Aim:
Rewrite the entries from the line containing "Given: Select the Database tab" through the end of the entries, renaming "Database" as "Settings" and changing nothing else. Leave the pictures out of your answer.

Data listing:
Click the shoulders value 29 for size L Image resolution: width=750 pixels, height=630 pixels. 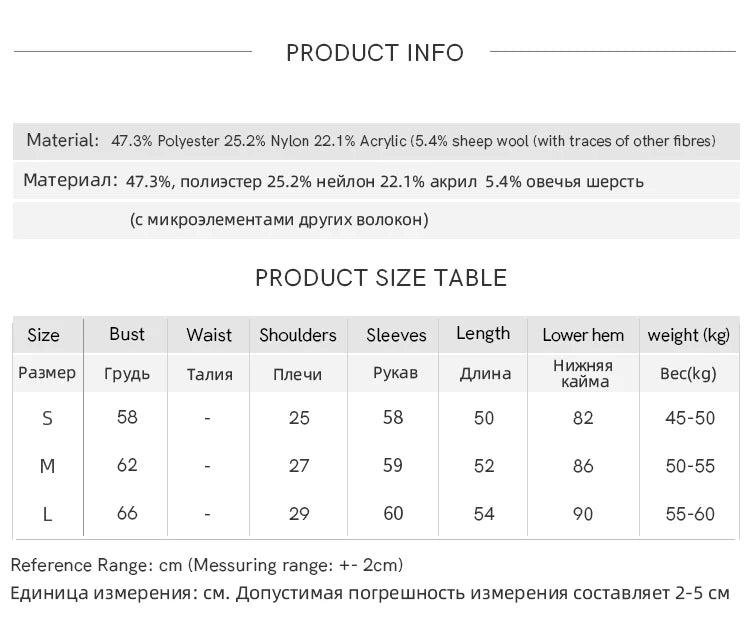[299, 514]
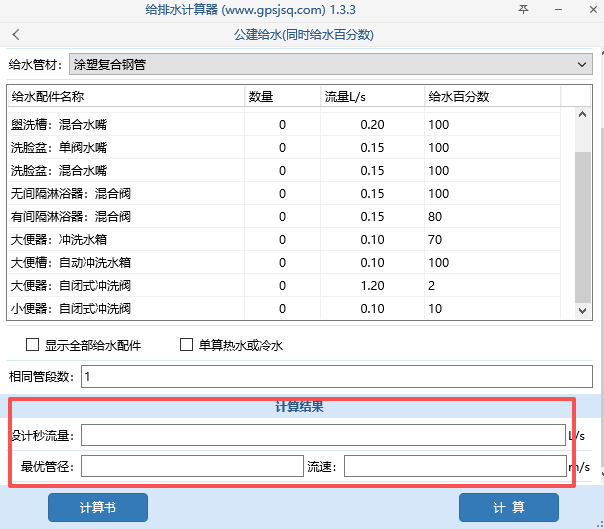The width and height of the screenshot is (604, 529).
Task: Select quantity cell for 大便器: 冲洗水箱
Action: [282, 240]
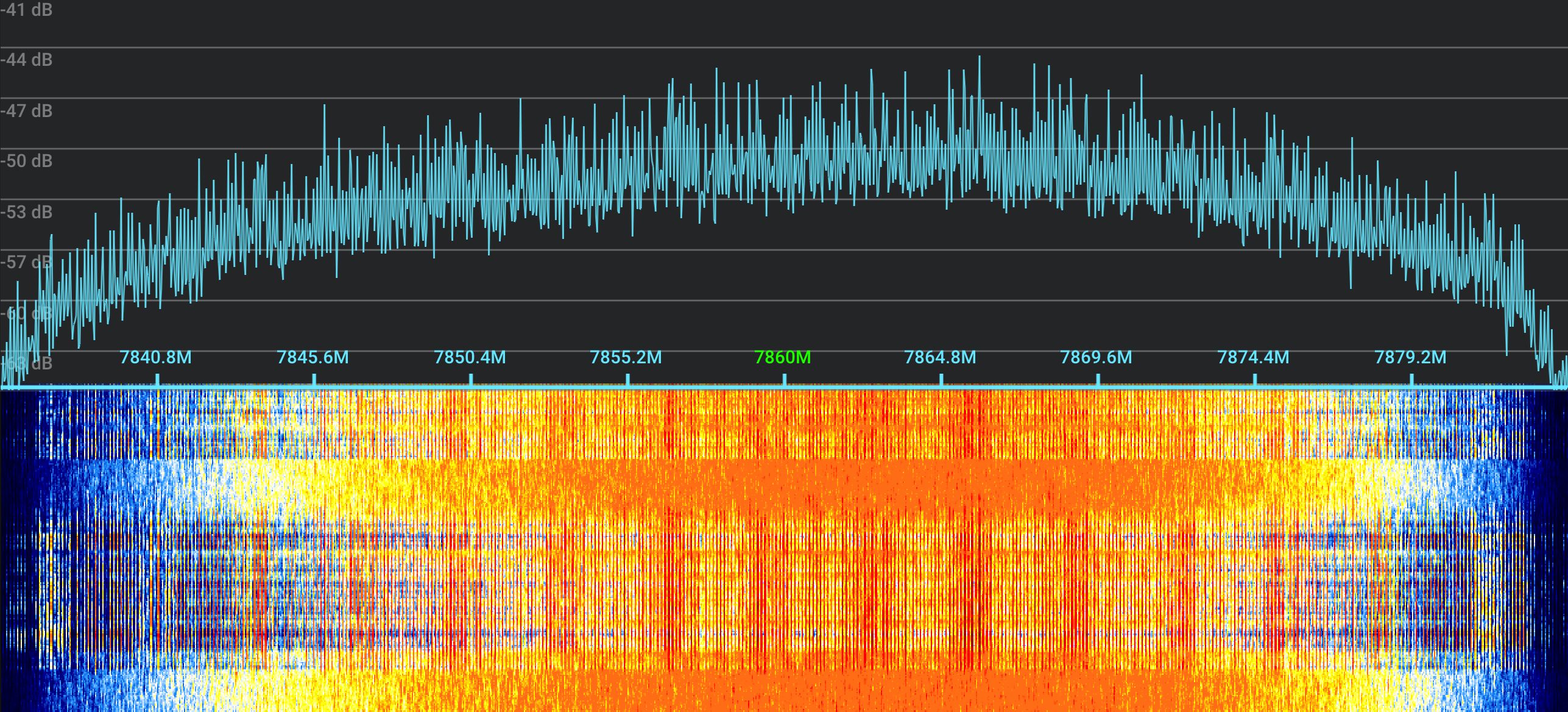
Task: Click the tick mark below 7860M
Action: pos(785,380)
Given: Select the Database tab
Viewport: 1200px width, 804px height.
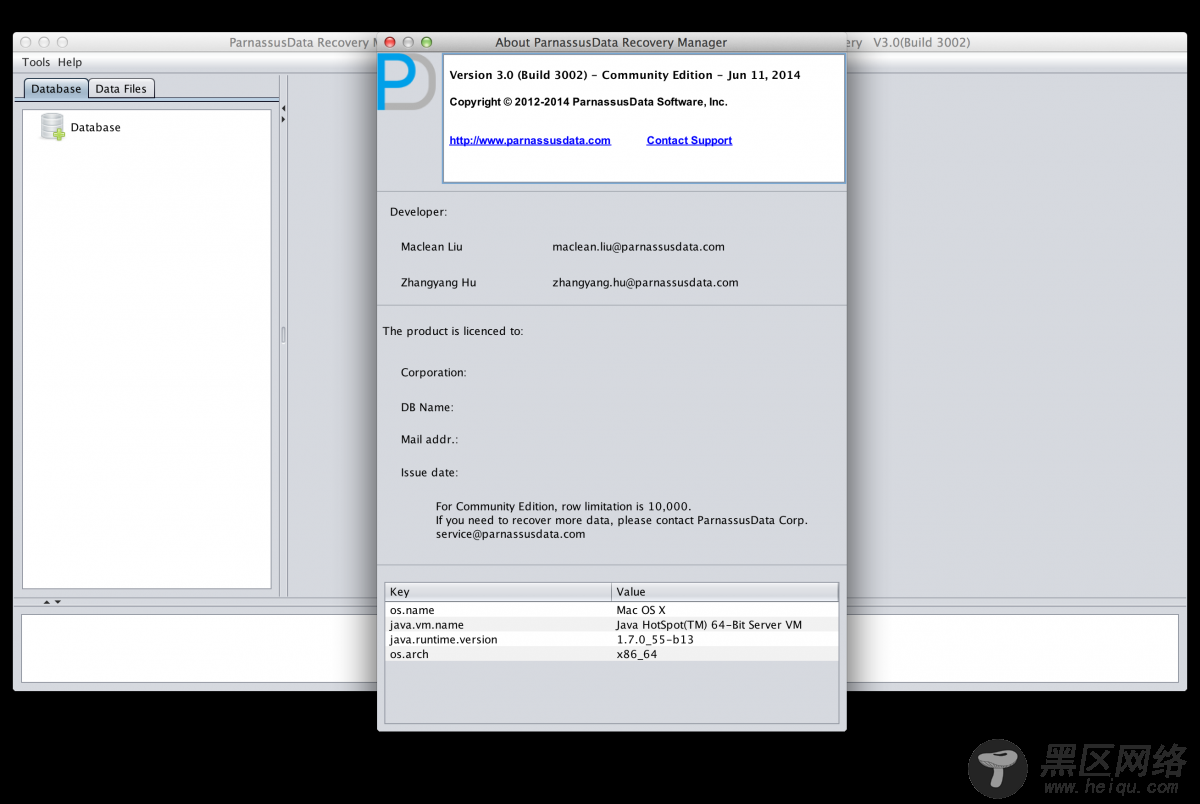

Response to the exercise:
Given: Select the Settings tab
Viewport: 1200px width, 804px height.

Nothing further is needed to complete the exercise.